Günter Klambauer, Sepp Hochreiter, and Matthias Rarey
Machine learning is a working horse of modern drug discovery and has been ever since the early days of QSAR. Despite this long tradition, machine learning methods gained substantial momentum recently triggered by the success of deep learning in many application areas. A wide range of tasks in modeling and cheminformatics have been influenced by machine learning, such as chemical synthesis planing and library design, bioactivity and toxicity prediction, and virtual screening. Machine learning methods are no more restricted to traditional data types, such as compounds and protein sequences, but also extend to protein structures, imaging, textual, and transcriptomics data. We are pleased to see that the works included in this special issue reflect this variety of tasks, data types, and methods.

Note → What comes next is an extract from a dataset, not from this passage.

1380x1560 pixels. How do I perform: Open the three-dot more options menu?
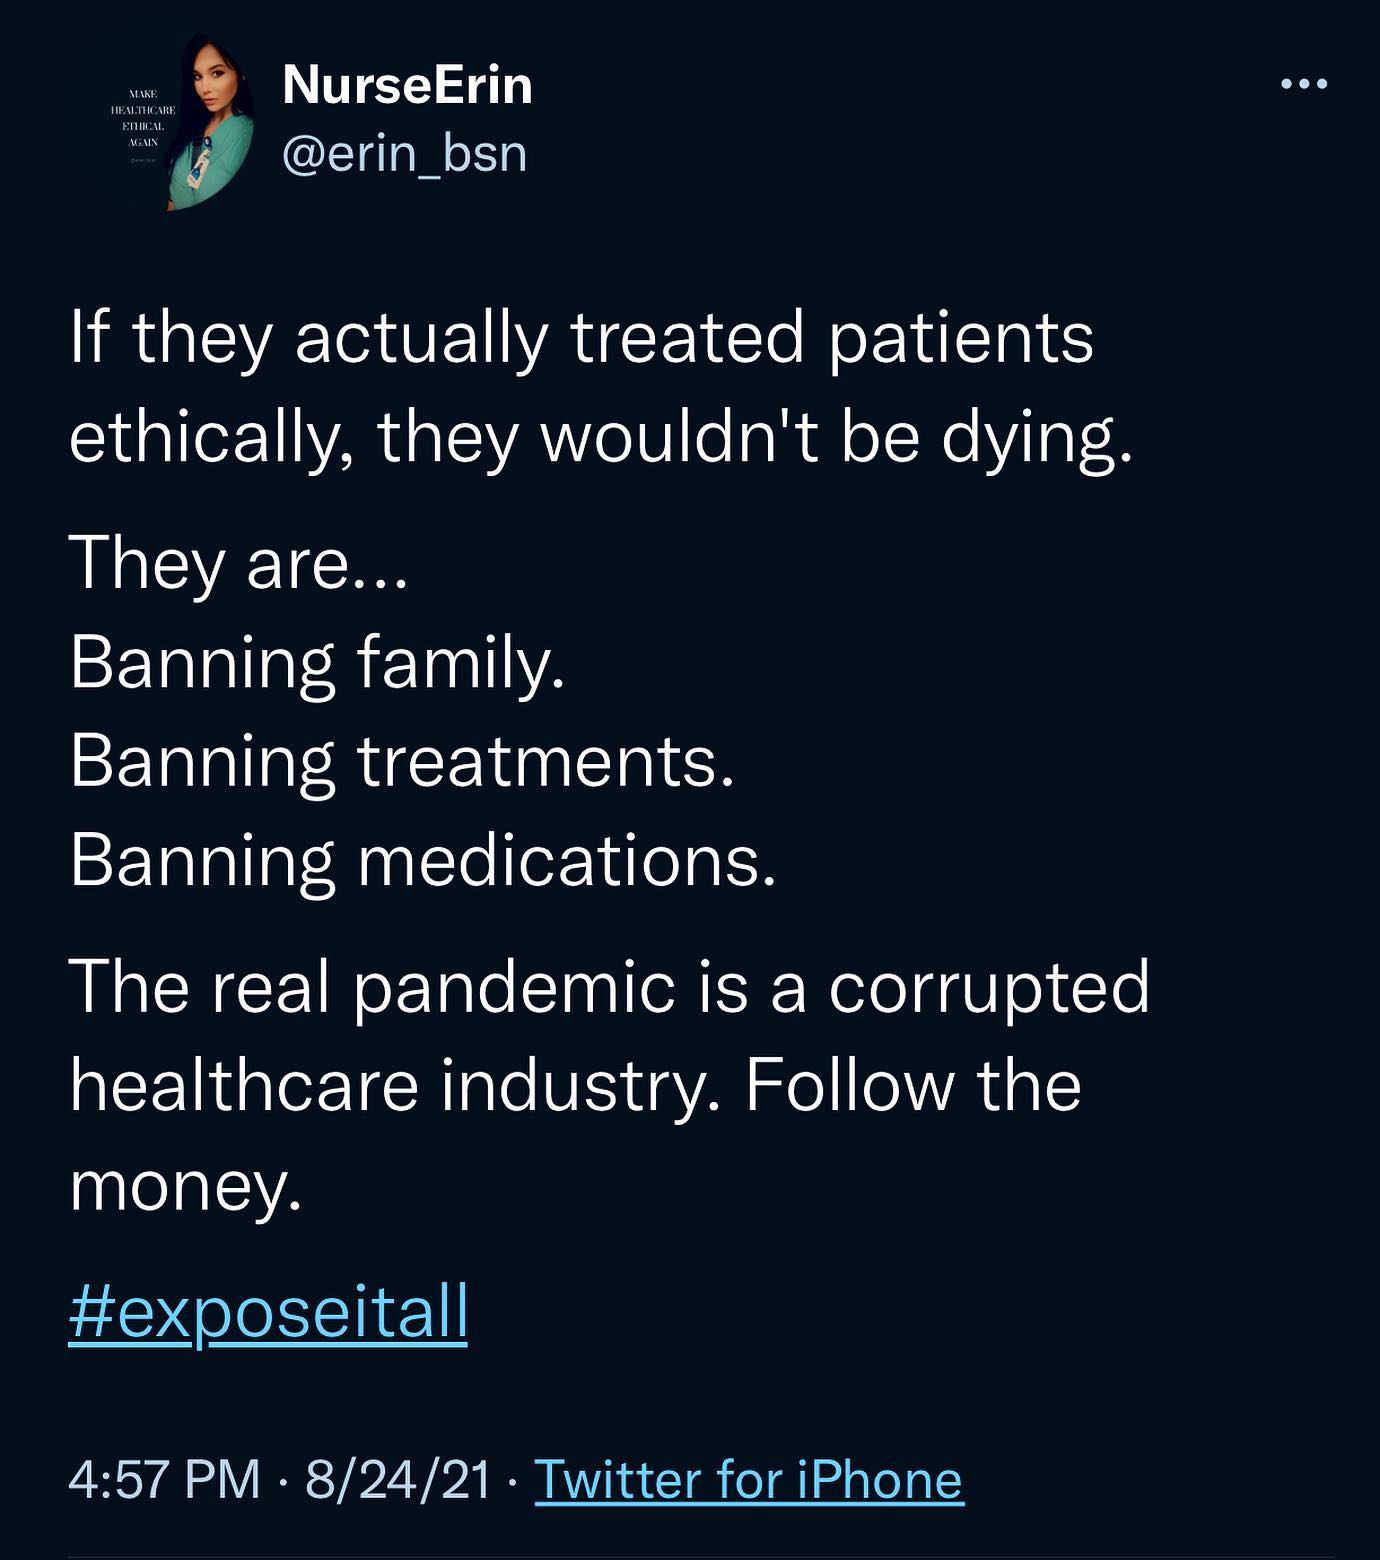coord(1304,85)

From the methodological point of view, the most notable effect is the tendency toward deep learning and deep neural networks.
Machine learning, especially deep learning, has become an even more important and fruitful basis for computational methods in drug discovery as reflected by the recent successes in this field. Looking back to the issues of this journal over the past 12 months when we started to think about this special issue, the growing role of machine learning cannot be overlooked. The editors hope that this issue brings these two fields closer together, encourages collaborations between machine learning groups and computational and medicinal chemists, enables newcomers to get an introduction, and provides an overview of the current research status for experts.
We envision that employing machine learning in drug discovery will eventually lead to new, more efficient, and safer drugs.
Journal of Chemical Information and Modeling , 59, 3, 945, 2019-03-25.